We should strike a note of caution: it hasn’t entered the market yet and its website is very short on detail (perhaps to be expected at this stage). Issues like the governance structure are going to be paramount, after all it is a company competing in a marketplace, with all the pressures that brings. But we should also be excited about the difference this could make to people’s lives: 32 per cent of tenants in the social housing sector are living in fuel poverty; they need Our Power.

“One of the key themes of the new Common Weal Book of Ideas is that without all of the levers of a full nation-state, the government elected to power in Holyrood next year has to find creative ways in which to do large-scale public investment, especially on energy and housing investment.”

And if it does match its ambitions, the power of a good example could pull more housing associations and local authorities in (with a council election in 2017 now is the time to put the pressure on) and could lead to bigger investment from the Scottish Government and Social Investment Scotland (PS2.5million and PS1million respectively is peanuts in government terms). That could mean Our Power growing in size, or it could mean one, two, many Our Power’s being established across the country. It could break into the private housing sector and put the big six under pressure there too.

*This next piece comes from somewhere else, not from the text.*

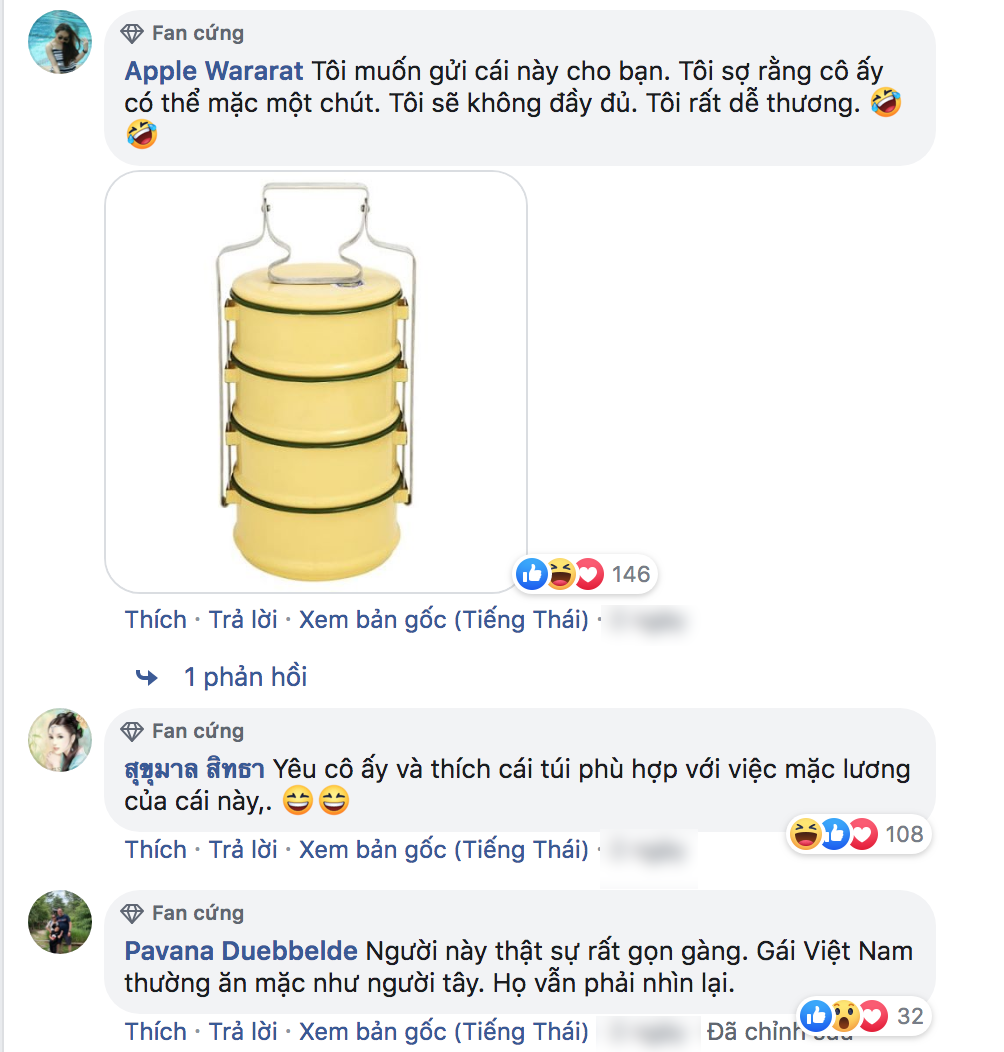Expand the '1 phản hồi' reply thread
This screenshot has height=1052, width=1004.
tap(245, 677)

Furthermore, if it can be done for energy supply then why not for other things, like housebuilding for example? Housing associations and local authorities, backed by government investment, could create a housebuilding company on a similar model to Our Power to build a new generation of affordable, zero-carbon, well-insulated social housing that could build far better homes for much cheaper than the existing players in the housing market. That too could potentially be massive for tackling fuel poverty.

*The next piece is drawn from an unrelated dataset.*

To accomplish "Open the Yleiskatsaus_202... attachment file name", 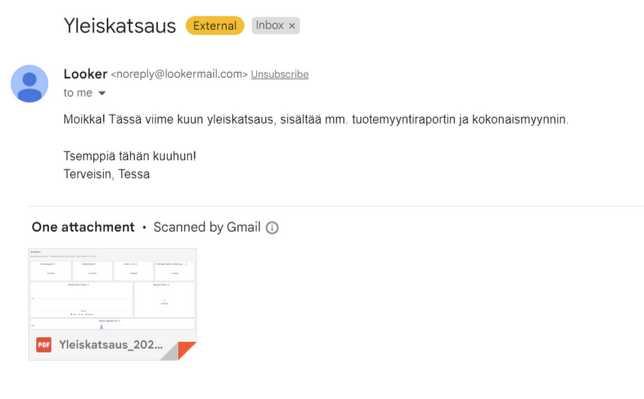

One of the key themes of the new Common Weal Book of Ideas is that without all of the levers of a full nation-state, the government elected to power in Holyrood next year has to find creative ways in which to do large-scale public investment, especially on energy and housing investment. Our Power could potentially be a living embodiment of one way to do that. We propose others as well that could be considered: for example a national mutual company, with each Scottish citizen a shareholder who recieves a dividend.

It has become a cliche, but it makes it no less true: we should be ashamed to live in perhaps the most energy rich nation in the world and have anyone living in fuel poverty, never mind 940,000 households. This winter, we should be making the big six tremble with fear, not just at our indignation, but at our will to action. Let’s hope Our Power has got them worried.